Bloc de texte →
Elle a contesté être tenue sur le fondement de la garantie de parfait achèvement. Elle a soutenu que cette garantie ne s'étendait pas aux travaux nécessaires pour remédier aux effets de l'usure normale ou de l'usage de l'ouvrage. Elle a ajouté qu'il résultait du DTU 26.1 et du rapport d'expertise que les fissures étaient inhérentes à l'enduit appliqué sur lattis en raison des mouvement de la structure et du support. Selon elle, l'expert n'avait pas relevé un défaut d'étanchéité de l'enduit et avait considéré que les fissures étaient de nature esthétique. Elle a maintenu que les travaux avaient été exécutés dans les règles de l'art.

Elle a exclu le caractère décennal des désordres, les fissures n'étant pas infiltrantes et leur imputabilité n'étant pas établie. Elle a ajouté avoir effectué deux passes et que la finition par un enduit taloché et non gratté était sans incidence.

Elle a contesté avoir manqué à son obligation de conseil, ayant fait mention de la fragilité de ce type d'enduit. Elle a exposé qu'elle n'avait pas été associée au choix du procédé et qu'en raison des préconisations de l'architecte des bâtiments de France, il n'y avait pas d'autre alternative que la pose d'un 'Negralto' (treillis métallique) supportant de l'enduit. Selon elle, [G] [S] et [D] [J] n'avaient pas suivi ses instructions d'éviter toute contrainte sur l'enduit.

Elle a conclu au rejet de la demande d'indemnisation d'un préjudice moral.

Elle a maintenu sa demande en paiement du solde de facture.

Par conclusions notifiées par voie électronique le 7 octobre 2021, [G] [S] et [D] [J] ont demandé de :

'Vu l'article 1792-6 du code civil,

Vu l'article 1231-1 du code civil,

Vu l'article 700 du code de procédure civile,

Vu l'ensemble des pièces du dossier,

[...]

- Confirmer le jugement du Tribunal Judicaire (Judiciaire) de LA ROCHELLE du 15 mars 2021 sauf en ce qu'il n'a pas fait droit à la demande d'indemnisation du préjudice moral d'un montant de 3 250 € ;

- Réformer le jugement du Tribunal Judiciaire de LA ROCHELLE du 15 mars 2021 en ce qu'il n'a pas fait droit à a (la) demande d'indemnisation du préjudice moral des consorts [S]-[J] et en conséquence condamner la société RAVALEMENT DE France 17 au paiement de la somme de 3 250 € ;

- Condamner la société RAVALEMENT DE France 17 au paiement des dépens de la présente instance ;

- Condamner la société RAVALEMENT DE France 17 au paiement d'un montant de 3 000 € au titre des frais irrépétibles'.

Ils ont maintenu être fondés à se prévaloir de la garantie de parfait achèvement. Selon eux, l'appelante ne pouvait pas invoquer l'usure de l'ouvrage pour s'exonérer, les fissures étant apparues une quinzaine de jours après l'achèvement des travaux. Ils ont ajouté que les travaux avaient été réalisés à une période où le treillis métallique n'avait pas subi de contrainte thermique. Selon eux, le caractère esthétique des fissures était inopérant et ne permettait pas d'écarter la garantie invoquée.

Données fournies →
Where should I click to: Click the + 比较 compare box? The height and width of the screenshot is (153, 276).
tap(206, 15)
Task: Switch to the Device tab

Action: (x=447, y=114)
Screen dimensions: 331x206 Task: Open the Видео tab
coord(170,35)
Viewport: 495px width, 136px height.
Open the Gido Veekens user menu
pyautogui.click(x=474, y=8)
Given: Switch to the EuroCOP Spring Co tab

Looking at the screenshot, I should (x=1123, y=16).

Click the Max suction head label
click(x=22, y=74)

* * *

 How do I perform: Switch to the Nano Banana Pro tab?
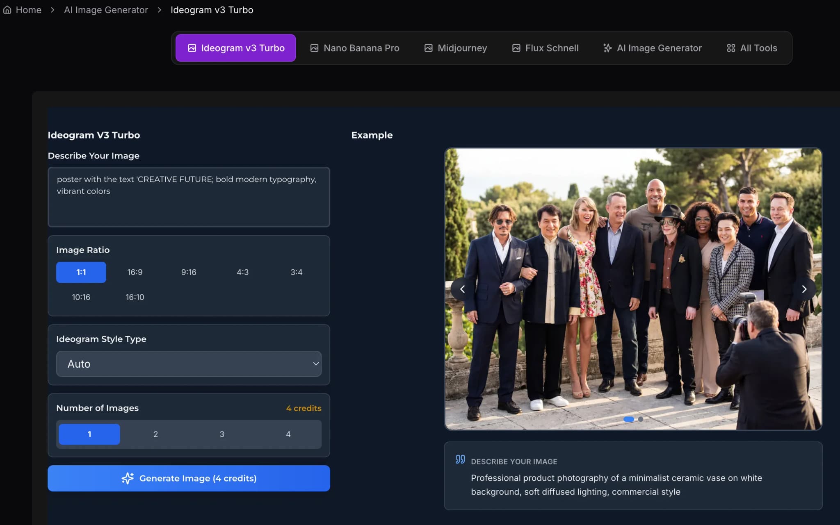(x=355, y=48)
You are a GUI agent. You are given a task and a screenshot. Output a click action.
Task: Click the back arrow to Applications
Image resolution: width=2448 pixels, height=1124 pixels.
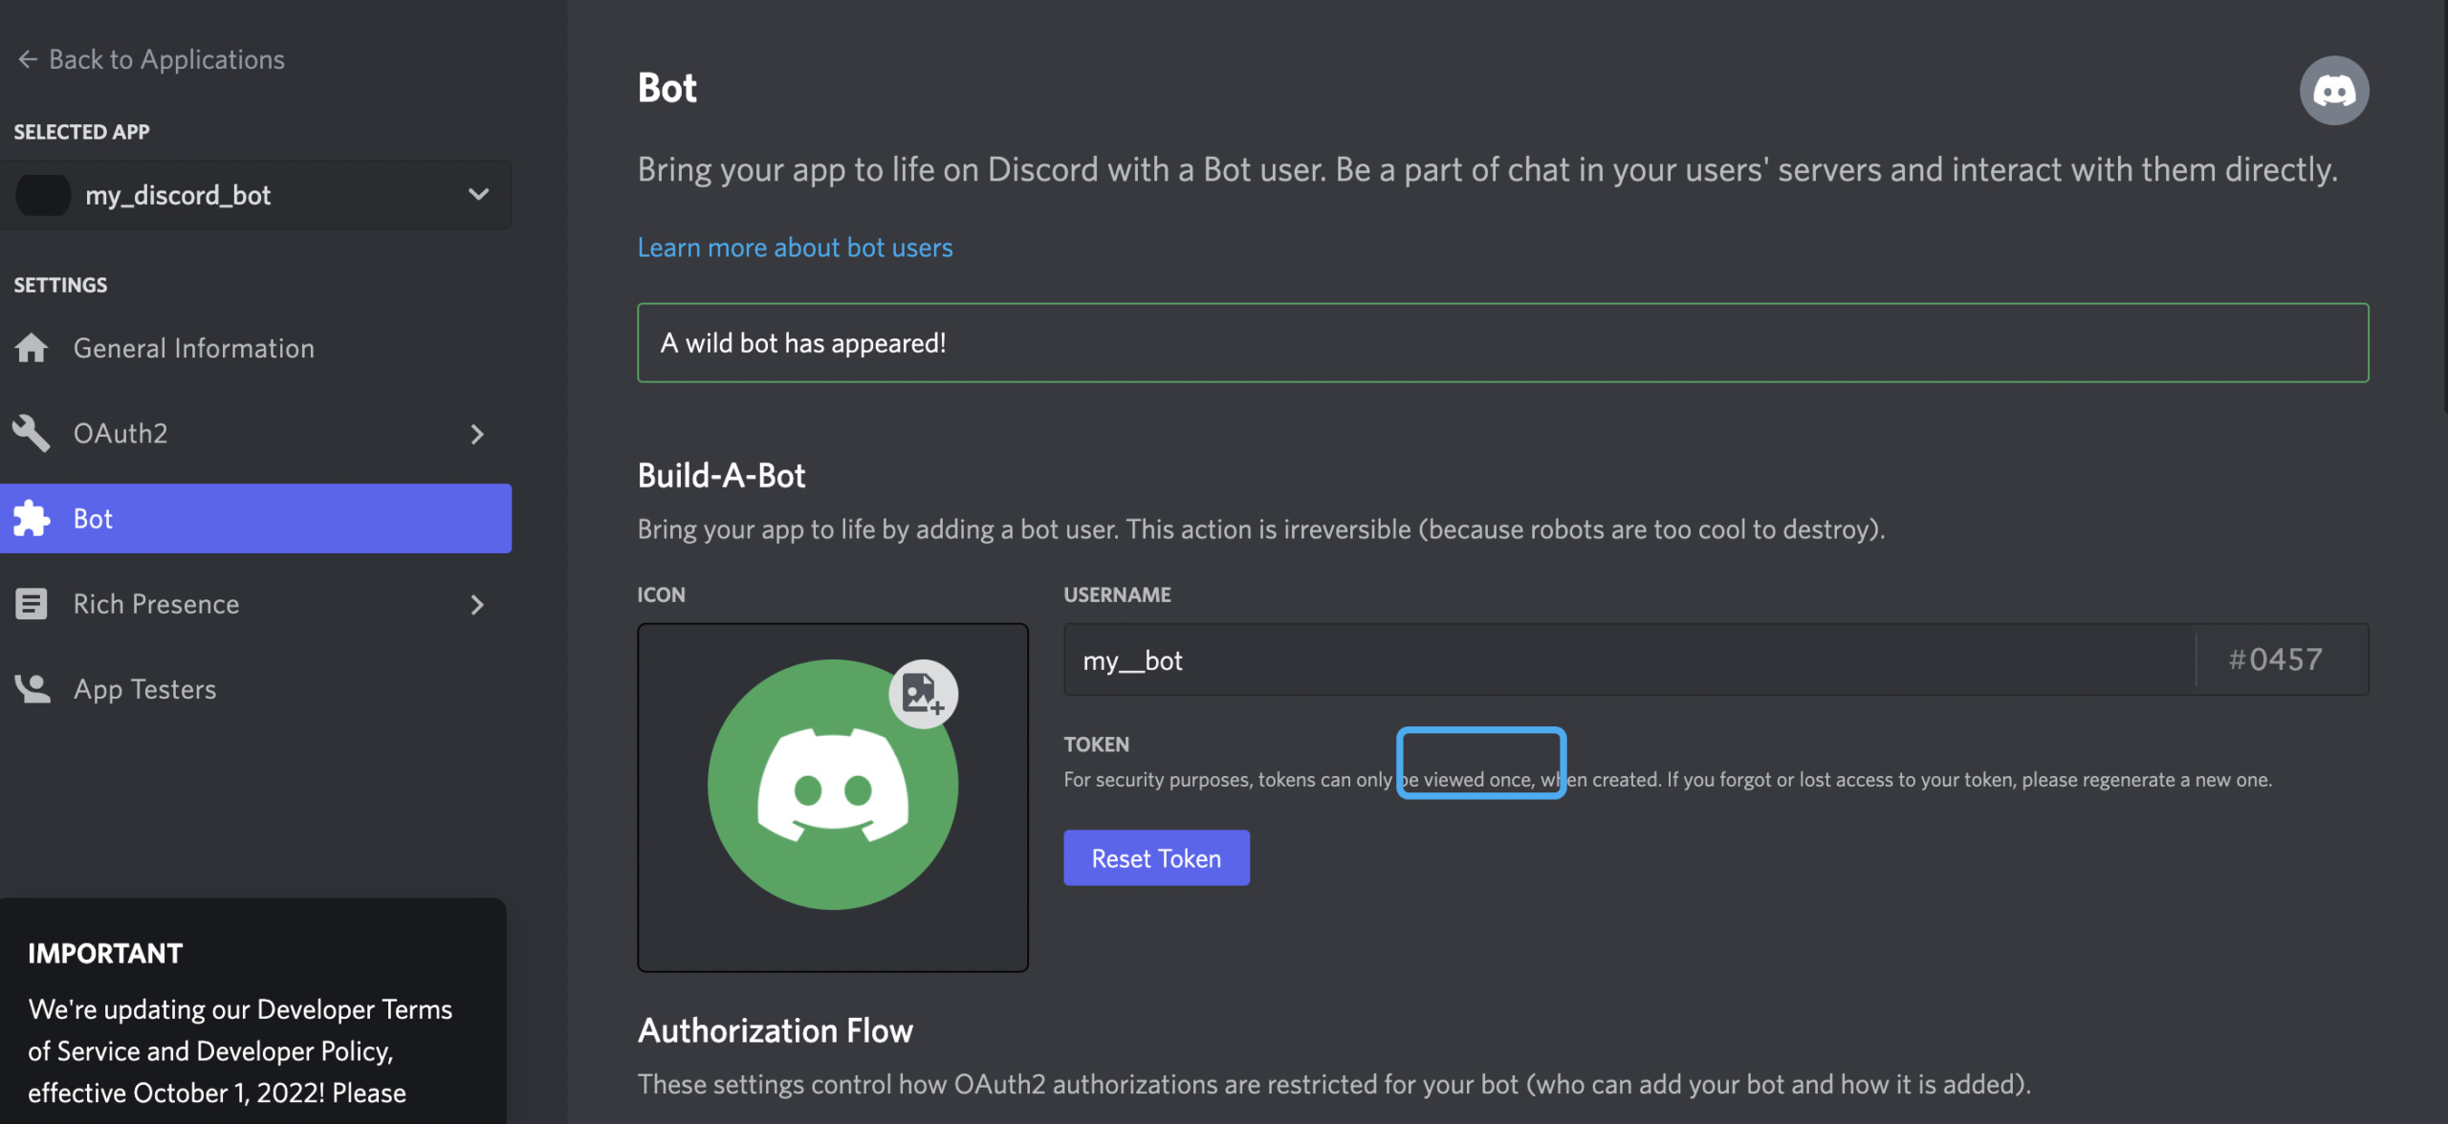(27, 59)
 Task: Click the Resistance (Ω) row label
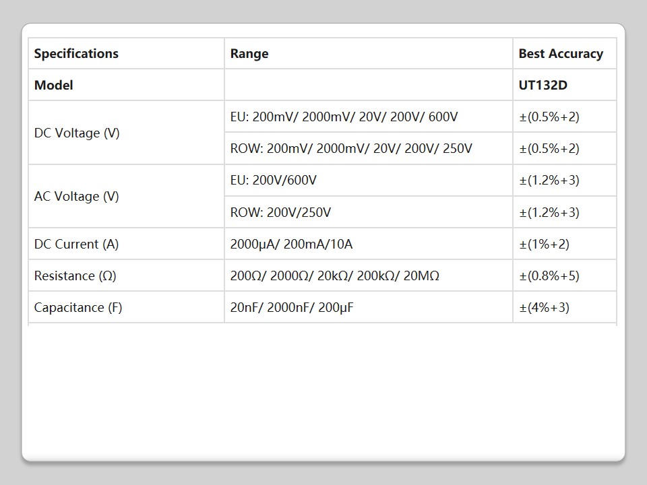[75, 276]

==

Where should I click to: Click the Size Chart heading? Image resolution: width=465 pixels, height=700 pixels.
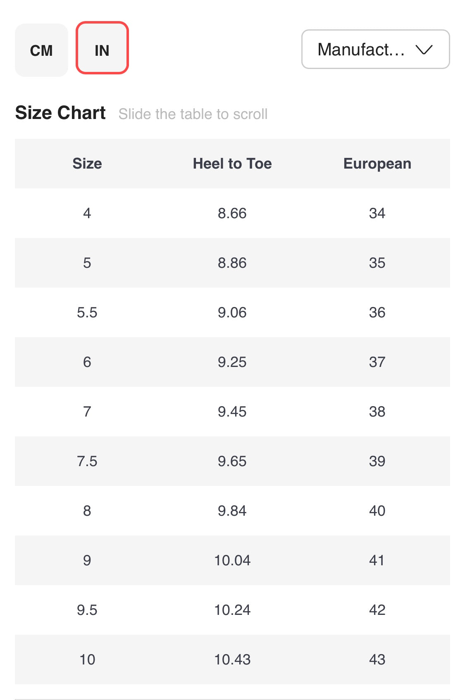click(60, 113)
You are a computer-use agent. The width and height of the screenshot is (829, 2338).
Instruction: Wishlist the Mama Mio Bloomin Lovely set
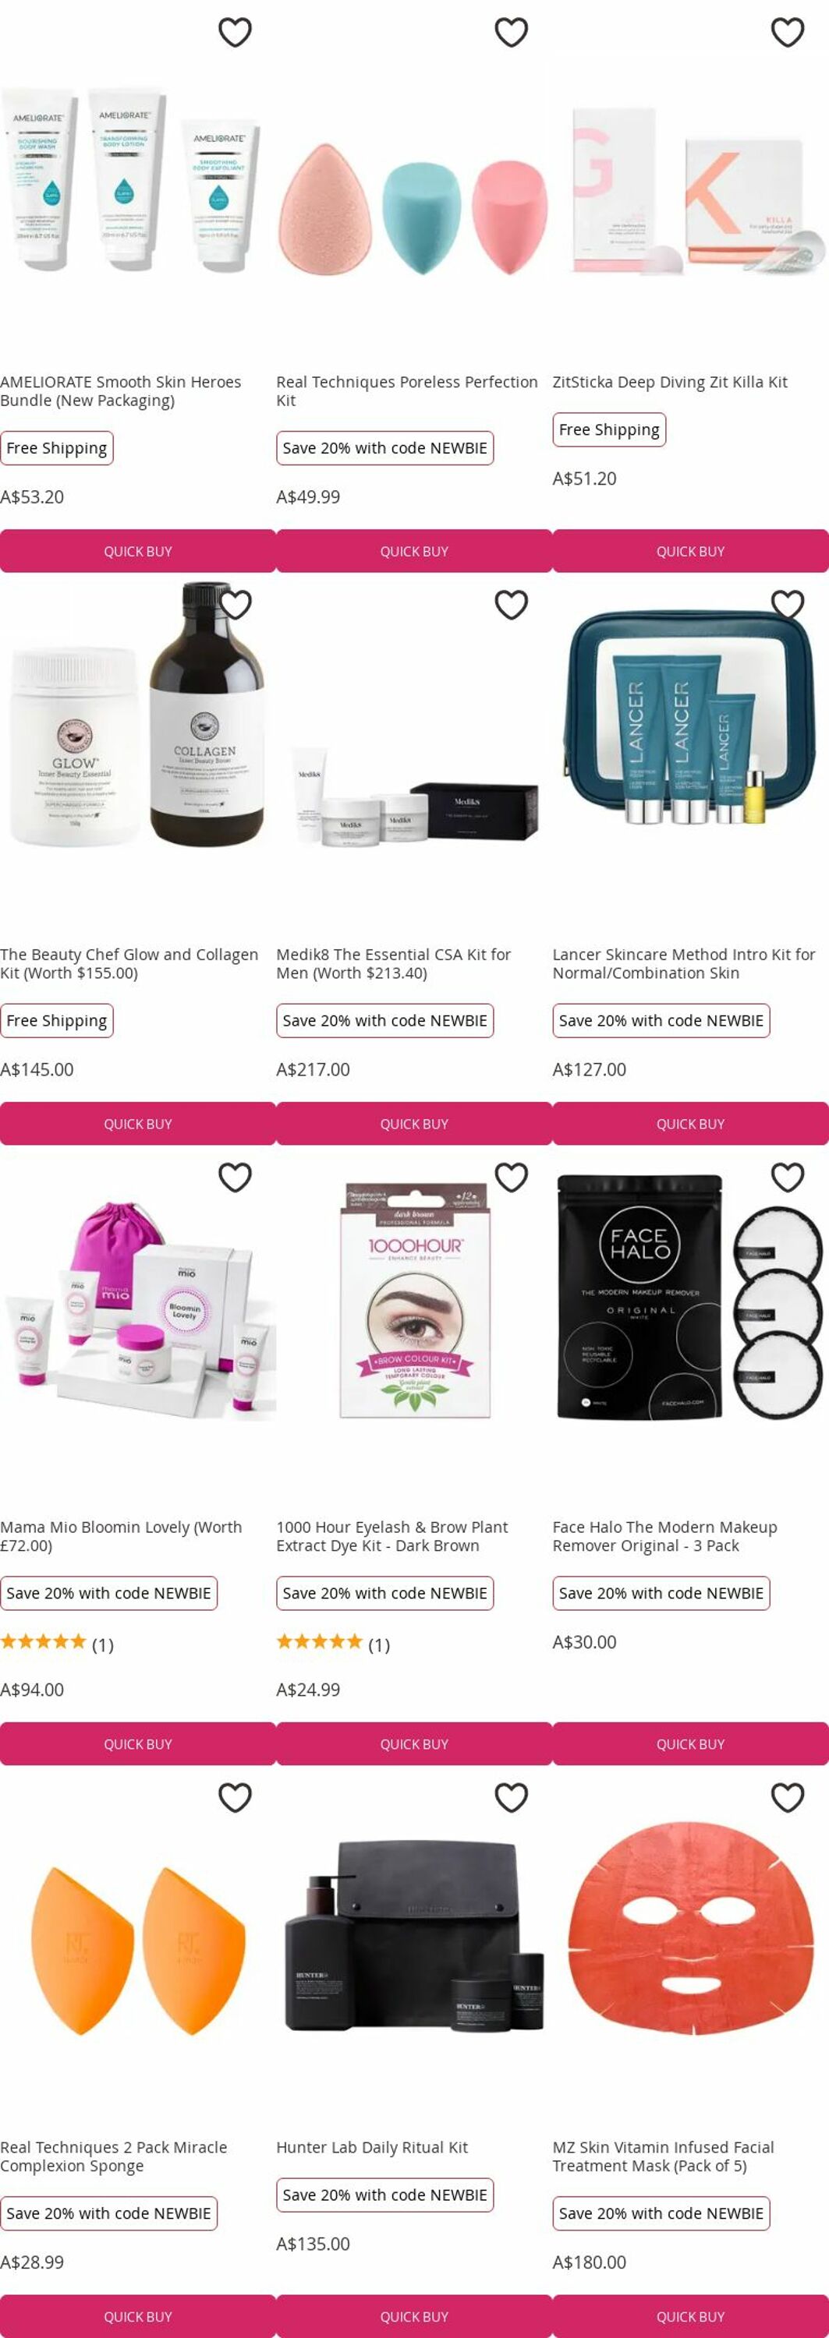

Liste des tâches →
1. D'après le texte, combien de temps après l'achèvement des travaux les fissures sont-elles apparues ?
2. Sélectionnez chaque ligne des enregistrements qui contient la chaîne « Open », en tenant compte de la casse.

Résultats obtenus →
1. Une quinzaine de jours après l'achèvement des travaux.

2.
Screen dimensions: 331x206 Task: Open the Видео tab
Open the Gido Veekens user menu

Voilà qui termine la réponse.